Not submissive to authority
Yeah, that makes sense. I no longer work at Target. Even before I was officialy fired, people already knew. People I have never even talked to asked me about it. I've been told I'm ballsy though. I guess that's good. Nobody else will stand up to the store lead.
Monica even said she's impressed. I'm even somewhat surprised myself. They were all looking at me, and I still stood my ground. Yeah, I refuse to work. Ass.
So the job hunt begins again. Whatever. My vacation/sick time from target should give me a few weeks before I really need a job. Shit, it was more than double my average paycheck. I don't know if that's good, or my average paycheck is that bad. Eh.
So i've been playing some of the songs for the band, and I have them down when i'm here alone. But put me in front of chris and I just get all fucked up. I want so badly for him to be able to rely on me. He's so into this and he needs someone right there with him. And my damn E string is rattling all the time. Probably because I don't know how to play bass. But I'm working on it.
Posted by Cameron at 11:52 PM | Comments (0)
February 16, 2005
drowing in my sleep
i can't sleep. people keep yelling stupidity at each other. i tried going out to my car, but fuck. it's cold. i just want to get some sleep.
From Norco to San Francisco Est. Time: 6 hours, 31 minutes
that's better than 20. or was it 40?
i've seen a ton of these. this one stands out to me though. i'd say who did it, but i can't find it again. it's someone on deviantart, i'm pretty sure.

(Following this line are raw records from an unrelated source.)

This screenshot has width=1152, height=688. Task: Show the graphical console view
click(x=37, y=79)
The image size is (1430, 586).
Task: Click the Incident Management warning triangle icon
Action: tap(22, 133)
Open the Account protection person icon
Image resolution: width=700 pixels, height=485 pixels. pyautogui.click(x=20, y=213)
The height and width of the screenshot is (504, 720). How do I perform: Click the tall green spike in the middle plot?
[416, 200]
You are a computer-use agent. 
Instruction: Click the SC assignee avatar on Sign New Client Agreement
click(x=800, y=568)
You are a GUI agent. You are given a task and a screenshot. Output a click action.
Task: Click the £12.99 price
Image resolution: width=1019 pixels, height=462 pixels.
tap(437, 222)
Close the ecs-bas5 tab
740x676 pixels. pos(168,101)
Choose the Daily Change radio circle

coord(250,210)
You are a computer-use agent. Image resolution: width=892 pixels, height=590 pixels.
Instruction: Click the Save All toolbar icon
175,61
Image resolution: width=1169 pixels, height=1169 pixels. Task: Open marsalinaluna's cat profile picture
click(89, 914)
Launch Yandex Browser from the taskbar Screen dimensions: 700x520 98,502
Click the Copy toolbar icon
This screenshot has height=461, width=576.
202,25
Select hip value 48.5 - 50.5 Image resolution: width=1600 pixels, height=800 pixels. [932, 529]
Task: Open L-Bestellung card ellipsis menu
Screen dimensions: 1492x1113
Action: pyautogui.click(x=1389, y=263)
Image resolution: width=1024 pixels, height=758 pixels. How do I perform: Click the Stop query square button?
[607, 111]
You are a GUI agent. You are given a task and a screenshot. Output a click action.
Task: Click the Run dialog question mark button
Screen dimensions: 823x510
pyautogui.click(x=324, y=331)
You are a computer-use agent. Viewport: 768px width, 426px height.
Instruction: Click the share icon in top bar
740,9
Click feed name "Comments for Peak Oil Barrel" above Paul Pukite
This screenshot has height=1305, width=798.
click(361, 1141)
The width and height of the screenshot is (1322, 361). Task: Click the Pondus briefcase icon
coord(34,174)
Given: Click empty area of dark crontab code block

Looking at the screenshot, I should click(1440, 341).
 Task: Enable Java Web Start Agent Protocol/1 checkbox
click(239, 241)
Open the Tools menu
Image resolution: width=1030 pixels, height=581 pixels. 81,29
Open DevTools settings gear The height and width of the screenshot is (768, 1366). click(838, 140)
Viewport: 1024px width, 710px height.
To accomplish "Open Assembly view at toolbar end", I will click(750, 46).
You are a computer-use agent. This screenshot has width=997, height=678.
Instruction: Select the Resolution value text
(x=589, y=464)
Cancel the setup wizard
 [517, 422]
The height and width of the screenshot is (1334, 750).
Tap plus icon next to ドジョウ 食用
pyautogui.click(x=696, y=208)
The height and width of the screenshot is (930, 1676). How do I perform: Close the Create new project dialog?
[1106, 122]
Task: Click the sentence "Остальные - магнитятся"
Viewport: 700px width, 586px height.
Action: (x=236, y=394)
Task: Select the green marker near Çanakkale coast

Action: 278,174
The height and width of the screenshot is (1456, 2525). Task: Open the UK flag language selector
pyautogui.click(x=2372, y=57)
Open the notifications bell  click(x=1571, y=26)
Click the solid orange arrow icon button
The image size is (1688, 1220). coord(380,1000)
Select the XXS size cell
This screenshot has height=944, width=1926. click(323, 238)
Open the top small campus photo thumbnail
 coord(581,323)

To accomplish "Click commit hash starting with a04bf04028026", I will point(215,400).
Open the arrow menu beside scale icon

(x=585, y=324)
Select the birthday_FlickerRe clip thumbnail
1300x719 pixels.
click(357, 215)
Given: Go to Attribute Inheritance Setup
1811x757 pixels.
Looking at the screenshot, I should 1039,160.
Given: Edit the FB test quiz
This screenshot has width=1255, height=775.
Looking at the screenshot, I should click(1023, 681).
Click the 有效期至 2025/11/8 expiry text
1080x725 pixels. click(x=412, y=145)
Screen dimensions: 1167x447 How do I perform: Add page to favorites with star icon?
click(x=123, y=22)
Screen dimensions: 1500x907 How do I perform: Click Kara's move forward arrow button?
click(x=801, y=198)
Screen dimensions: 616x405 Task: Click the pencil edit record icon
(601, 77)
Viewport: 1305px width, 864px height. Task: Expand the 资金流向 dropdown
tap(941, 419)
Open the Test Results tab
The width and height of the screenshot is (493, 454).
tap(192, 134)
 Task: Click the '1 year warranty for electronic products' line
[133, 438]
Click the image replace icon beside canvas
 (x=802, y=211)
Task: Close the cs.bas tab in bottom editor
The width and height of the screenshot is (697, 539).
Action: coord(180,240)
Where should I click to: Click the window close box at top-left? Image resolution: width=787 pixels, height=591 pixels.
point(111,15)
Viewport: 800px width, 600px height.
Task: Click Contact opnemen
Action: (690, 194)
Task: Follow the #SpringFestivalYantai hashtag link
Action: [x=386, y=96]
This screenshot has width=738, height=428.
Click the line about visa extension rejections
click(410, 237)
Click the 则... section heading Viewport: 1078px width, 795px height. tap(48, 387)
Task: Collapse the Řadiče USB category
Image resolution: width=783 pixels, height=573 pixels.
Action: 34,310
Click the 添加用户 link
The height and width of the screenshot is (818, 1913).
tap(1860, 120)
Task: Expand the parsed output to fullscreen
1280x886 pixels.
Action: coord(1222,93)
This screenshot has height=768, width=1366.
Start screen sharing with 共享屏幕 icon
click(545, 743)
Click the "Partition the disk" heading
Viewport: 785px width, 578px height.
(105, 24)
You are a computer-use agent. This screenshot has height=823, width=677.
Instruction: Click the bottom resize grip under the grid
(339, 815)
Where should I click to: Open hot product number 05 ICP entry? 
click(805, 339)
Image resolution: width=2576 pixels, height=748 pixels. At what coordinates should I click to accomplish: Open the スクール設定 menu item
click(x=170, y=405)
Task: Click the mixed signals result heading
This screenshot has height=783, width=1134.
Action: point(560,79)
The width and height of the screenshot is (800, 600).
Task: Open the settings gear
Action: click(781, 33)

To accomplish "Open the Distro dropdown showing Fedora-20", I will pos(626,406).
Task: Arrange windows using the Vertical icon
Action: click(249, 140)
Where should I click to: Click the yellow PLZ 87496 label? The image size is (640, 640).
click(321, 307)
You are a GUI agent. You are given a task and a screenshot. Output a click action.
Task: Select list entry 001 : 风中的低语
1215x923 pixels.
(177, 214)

Posted by Cameron at 12:07 AM | Comments (1)
February 15, 2005
sleeping with ghosts
so i'm going to take a chance
and it's a pretty big one
it's all on a whim
and lately, a whim leads to goodness
i just purchased an E C F'n W shirt on ebay for way too much. But i never see them anywhere, and it's been like 2 years since i've seen one on ebay. hopefully it fits well.
Posted by Cameron at 08:25 PM | Comments (1)
February 11, 2005
there's a little nothing to everything
so she called me over, and i went. i stood there and talked while she did her thing. and it was good.
but why?
Posted by Cameron at 02:13 PM | Comments (0)
February 09, 2005
Y

Posted by Cameron at 07:51 PM | Comments (1)
February 06, 2005
a boy brushed red | living in black and white
"Based upon your responses of your written test, you appear to be suffering from moderate to severe depression. People who have answered similarly to you typically qualify for a diagnosis of major depression and have sought professional treatment for this disorder."
that's just what i needed.
I hate people that have to get the last word when they argue. it's always something stupid, like "fuck you" or "i hate you." Words that are just generic angry words. So i guess my sister is gone for good (again). This is like the 20th time or whatever. I'm done buying games, and eating fast food all the time. And no more starbucks. My two monthly free rentals from hollwood video will have to keep me entertained for now. I need to get out of here. I'm going to see if anyone I know would be interested in getting a place. I think i'm going to go insane if i stay here.